The two faces of Interface

Followers of this blog will be all too familiar with Squarepeg's plans for the Chocolate Factory in Greenbank and of course their urban and alternative looking website. The firm behind the website and other promotional material like the newsletters (printed on recycled paper, naturally) is Interface, also known somewhat cringingly as "The Gee Factor" after boss Jenny Gee.

(Picture link deleted by Interface)

I have to say that Interface have done a good job promoting Squarepeg as a benign developer and the Chocolate Factory scheme as the best thing to come to Greenbank since, well, the Railway Path in 1985 I suppose. No mean achievement to have persuaded a bunch of Easton radicals and environmentalists to keep stum over plans to destroy a substantial section of the green corridor of the Railway Path just months after the same people were literally taking to the streets in protest at an earlier scheme to do the same thing.

(Picture link deleted by Interface)

Interface's website is strangely difficult to find, considering that they specialise in "design, marketing and software development" but persistence payed off and then another facet of Interface's activities was revealed. It seems that their more usual product is those piles of glossy brochures, junk mail and surplus packaging (all links deleted by Interface) that help fill our recycling boxes.

It seems that in the world of Interface, whether it's whitewash or greenwash, business is business.

9 comments:

woodsy said...

"No mean achievement to have persuaded a bunch of Easton radicals and environmentalists to keep stum over plans to destroy a substantial section of the green corridor of the Railway Path just months after the same people were literally taking to the streets in protest at an earlier scheme to do the same thing."

Not to mention the fact that the development now proposed for the site involves far more rabbit hutch homes than in Persimmon's proposals that were successfully seen off by the locals.

Glenn Vowles said...

They are 'business as usual' as opposed to radical and green!

Spectator said...

Yup... looks horribly like the Chocolate Box crowd sold Easton residents out... for what price we can only guess… though I would love to be persuaded otherwise. Unfortunately however, many of the minutes of the Neighbourhood Renewal (NR) Planning Group that refer to this, and also all the Chocolate Box minutes, were put not on the NR website, but on the Chocolate Box website... which has now… conveniently disappeared! I've looked on the Time Machine web archive, but this material wasn't saved... funny though, the Chocolate Box site disappeared around the time when Squarepeg took over... and, by the way, those Planning Group meetings were part of the NR project and were paid for out of public funds.

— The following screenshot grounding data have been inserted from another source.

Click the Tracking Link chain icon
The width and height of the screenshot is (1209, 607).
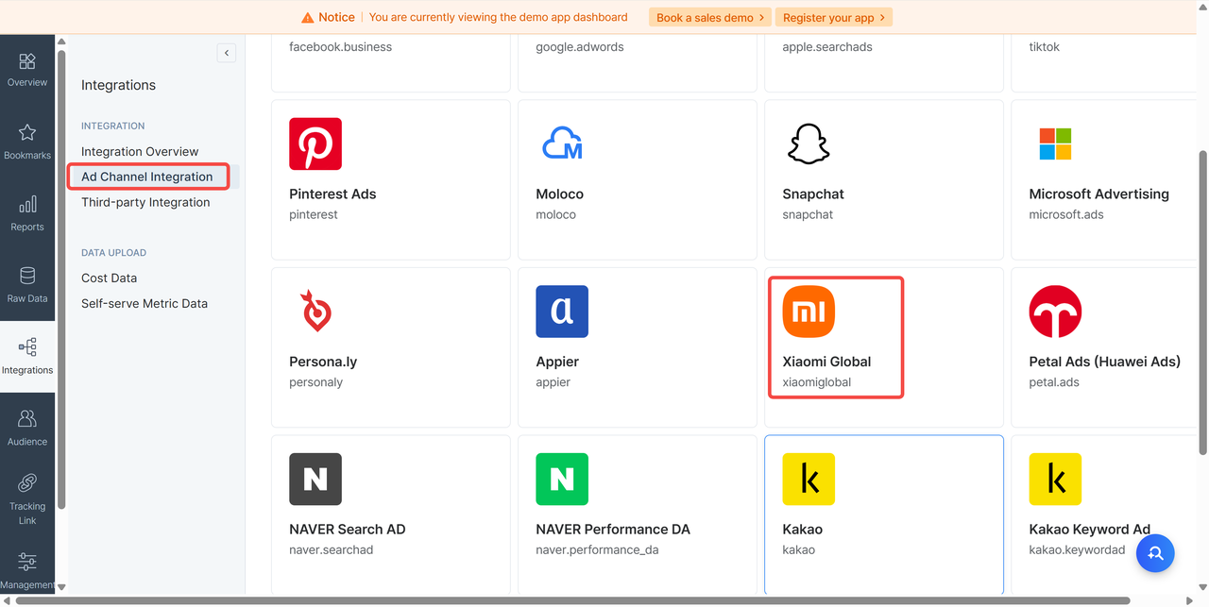27,483
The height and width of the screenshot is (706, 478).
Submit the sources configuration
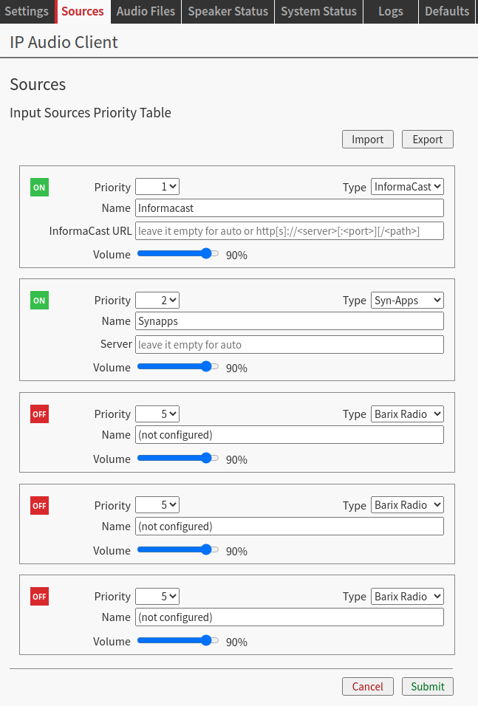point(428,687)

It's also interesting that, though some Chocolate Box people now say that it was nothing more than a loose affiliation of people, at the time of the Persimmon appeal, they had held weekly meetings for over 6 months, had regular liaison with Easton and Lawrence Hill Neighbourhood Planning Group, produced a regular newsletter, leafleted, arranged for UWE to carry out social interviews, arranged for IRIS to carry out social interviews, etc...

The surviving minutes of Planning Group meetings (May 2007 - Jan 2008, available on the NR site) show that, as late as the winter of 2007, quite a few (named) individuals chose to identify themselves not as 'residents' like the rest of us, but as 'Chocolate Box'. Not so loose after all.

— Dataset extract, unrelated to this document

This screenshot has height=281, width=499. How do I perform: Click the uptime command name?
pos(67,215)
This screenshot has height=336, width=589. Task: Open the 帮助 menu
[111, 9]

Sad thing is that many of these people seemed to care about the area... now they are silent... what has changed? I'd love to know... do they really want the area to be turned into a densely jammed-in heap of modernist concrete and cars? Or are they just embarrassed that they were conned by Squarepeg? Perhaps some of the Chocolate Box members would like to come forward and give a response?

The Bristol Blogger said...

It's a shame that none of this Chocolate Box group are prepared to come forward and discuss this because it should be very easy to reach a consensus here.

Namely, that for all its faults the Ferguson development proposals are the least worst option, especially if you accept the reality that the land is going to be developed in some form.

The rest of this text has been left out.